Machine Learning Methods to Predict Diabetes Complications
2018 Apr 27Machine Learning Methods to Predict Diabetes Complications
Abstract: One of the areas where Artificial Intelligence is having more impact is machine learning, which develops algorithms able to learn patterns and decision rules from data. Machine learning algorithms have been embedded into data mining pipelines, which can combine them with classical statistical strategies, to extract knowledge from data. Within the EU-funded MOSAIC project, a data mining pipeline has been used to derive a set of predictive models of type 2 diabetes mellitus (T2DM) complications based on electronic health record data of nearly one thousand patients. Such pipeline comprises clinical center profiling, predictive model targeting, predictive model construction and model validation. After having dealt with missing data by means of random forest (RF) and having applied suitable strategies to handle class imbalance, we have used Logistic Regression with stepwise feature selection to predict the onset of retinopathy, neuropathy, or nephropathy, at different time scenarios, at 3, 5, and 7 years from the first visit at the Hospital Center for Diabetes (not from the diagnosis). Considered variables are gender, age, time from diagnosis, body mass index (BMI), glycated hemoglobin (HbA1c), hypertension, and smoking habit. Final models, tailored in accordance with the complications, provided an accuracy up to 0.838. Different variables were selected for each complication and time scenario, leading to specialized models easy to translate to the clinical practice.

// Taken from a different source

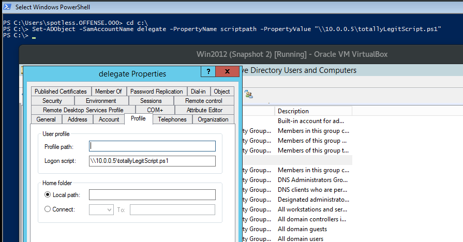
Task: Switch to the General tab
Action: click(x=46, y=119)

Conclusions: This work shows how data mining and computational methods can be effectively adopted in clinical medicine to derive models that use patient-specific information to predict an outcome of interest. Predictive data mining methods may be applied to the construction of decision models for procedures such as prognosis, diagnosis and treatment planning, which—once evaluated and verified—may be embedded within clinical information systems. Developing predictive models for the onset of chronic microvascular complications in patients suffering from T2DM could contribute to evaluating the relation between exposure to individual factors and the risk of onset of a specific complication, to stratifying the patients’ population in a medical center with respect to this risk, and to developing tools for the support of clinical informed decisions in patients’ treatment.